**YOUR TASK**
Switch "click" to "tap" wherever it appears in the entries below, and write out all the lines again with nothing else changed.

::::::::::

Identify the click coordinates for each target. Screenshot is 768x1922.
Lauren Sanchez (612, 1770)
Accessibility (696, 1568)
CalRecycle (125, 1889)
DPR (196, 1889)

::::::::::

**ANSWER TO THE PROBLEM**
Identify the tap coordinates for each target. Screenshot is 768x1922.
Lauren Sanchez (612, 1770)
Accessibility (696, 1568)
CalRecycle (125, 1889)
DPR (196, 1889)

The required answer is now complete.